## Data extracts
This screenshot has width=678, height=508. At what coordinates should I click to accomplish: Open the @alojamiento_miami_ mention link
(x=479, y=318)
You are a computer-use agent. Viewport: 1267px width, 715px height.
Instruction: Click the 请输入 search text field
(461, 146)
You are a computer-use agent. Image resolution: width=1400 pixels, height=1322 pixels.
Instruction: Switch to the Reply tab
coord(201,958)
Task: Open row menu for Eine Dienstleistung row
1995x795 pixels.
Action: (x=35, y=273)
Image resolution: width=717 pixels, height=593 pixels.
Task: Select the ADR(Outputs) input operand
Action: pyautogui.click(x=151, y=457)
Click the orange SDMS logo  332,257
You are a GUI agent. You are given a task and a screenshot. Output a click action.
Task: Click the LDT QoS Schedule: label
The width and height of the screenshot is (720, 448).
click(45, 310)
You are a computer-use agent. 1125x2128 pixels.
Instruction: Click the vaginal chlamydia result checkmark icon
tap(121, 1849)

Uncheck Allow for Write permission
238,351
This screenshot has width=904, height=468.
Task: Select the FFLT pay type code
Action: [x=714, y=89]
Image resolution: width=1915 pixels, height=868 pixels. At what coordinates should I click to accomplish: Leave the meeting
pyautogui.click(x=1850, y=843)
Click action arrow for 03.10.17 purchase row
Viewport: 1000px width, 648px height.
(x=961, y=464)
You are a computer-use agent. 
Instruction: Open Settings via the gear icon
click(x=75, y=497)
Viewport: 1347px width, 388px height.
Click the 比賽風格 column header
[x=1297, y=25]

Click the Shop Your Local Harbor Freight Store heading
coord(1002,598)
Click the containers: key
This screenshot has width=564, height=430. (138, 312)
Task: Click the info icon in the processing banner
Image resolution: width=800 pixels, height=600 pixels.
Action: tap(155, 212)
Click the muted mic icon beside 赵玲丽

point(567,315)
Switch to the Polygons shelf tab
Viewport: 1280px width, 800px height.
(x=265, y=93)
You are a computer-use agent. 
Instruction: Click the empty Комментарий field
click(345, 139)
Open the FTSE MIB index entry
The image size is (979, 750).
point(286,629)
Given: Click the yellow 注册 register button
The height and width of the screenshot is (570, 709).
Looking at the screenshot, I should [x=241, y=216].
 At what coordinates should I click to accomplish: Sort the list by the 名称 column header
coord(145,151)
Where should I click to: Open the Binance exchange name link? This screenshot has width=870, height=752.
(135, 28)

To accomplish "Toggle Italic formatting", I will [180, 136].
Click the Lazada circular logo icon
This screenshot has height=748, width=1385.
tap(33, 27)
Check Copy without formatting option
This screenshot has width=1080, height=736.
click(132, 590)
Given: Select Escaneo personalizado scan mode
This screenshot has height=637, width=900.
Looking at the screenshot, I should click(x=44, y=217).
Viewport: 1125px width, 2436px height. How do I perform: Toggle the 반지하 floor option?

## Exercise details
Your reply must repeat the records above exactly and in full.

## Completed exercise
This screenshot has width=678, height=508. At what coordinates should I click to accomplish: Open the @alojamiento_miami_ mention link
(x=479, y=318)
You are a computer-use agent. Viewport: 1267px width, 715px height.
Instruction: Click the 请输入 search text field
(461, 146)
You are a computer-use agent. Image resolution: width=1400 pixels, height=1322 pixels.
Instruction: Switch to the Reply tab
coord(201,958)
Task: Open row menu for Eine Dienstleistung row
1995x795 pixels.
Action: (x=35, y=273)
Image resolution: width=717 pixels, height=593 pixels.
Task: Select the ADR(Outputs) input operand
Action: pyautogui.click(x=151, y=457)
Click the orange SDMS logo  332,257
You are a GUI agent. You are given a task and a screenshot. Output a click action.
Task: Click the LDT QoS Schedule: label
The width and height of the screenshot is (720, 448).
click(45, 310)
You are a computer-use agent. 1125x2128 pixels.
Instruction: Click the vaginal chlamydia result checkmark icon
tap(121, 1849)

Uncheck Allow for Write permission
238,351
This screenshot has width=904, height=468.
Task: Select the FFLT pay type code
Action: [x=714, y=89]
Image resolution: width=1915 pixels, height=868 pixels. At what coordinates should I click to accomplish: Leave the meeting
pyautogui.click(x=1850, y=843)
Click action arrow for 03.10.17 purchase row
Viewport: 1000px width, 648px height.
(x=961, y=464)
You are a computer-use agent. 
Instruction: Open Settings via the gear icon
click(x=75, y=497)
Viewport: 1347px width, 388px height.
Click the 比賽風格 column header
[x=1297, y=25]

Click the Shop Your Local Harbor Freight Store heading
coord(1002,598)
Click the containers: key
This screenshot has width=564, height=430. (138, 312)
Task: Click the info icon in the processing banner
Image resolution: width=800 pixels, height=600 pixels.
Action: tap(155, 212)
Click the muted mic icon beside 赵玲丽

point(567,315)
Switch to the Polygons shelf tab
Viewport: 1280px width, 800px height.
(x=265, y=93)
You are a computer-use agent. 
Instruction: Click the empty Комментарий field
click(345, 139)
Open the FTSE MIB index entry
The image size is (979, 750).
point(286,629)
Given: Click the yellow 注册 register button
The height and width of the screenshot is (570, 709).
Looking at the screenshot, I should [x=241, y=216].
 At what coordinates should I click to accomplish: Sort the list by the 名称 column header
coord(145,151)
Where should I click to: Open the Binance exchange name link? This screenshot has width=870, height=752.
(135, 28)

To accomplish "Toggle Italic formatting", I will [180, 136].
Click the Lazada circular logo icon
This screenshot has height=748, width=1385.
tap(33, 27)
Check Copy without formatting option
This screenshot has width=1080, height=736.
click(132, 590)
Given: Select Escaneo personalizado scan mode
This screenshot has height=637, width=900.
Looking at the screenshot, I should click(x=44, y=217).
Viewport: 1125px width, 2436px height. How do I perform: Toggle the 반지하 floor option?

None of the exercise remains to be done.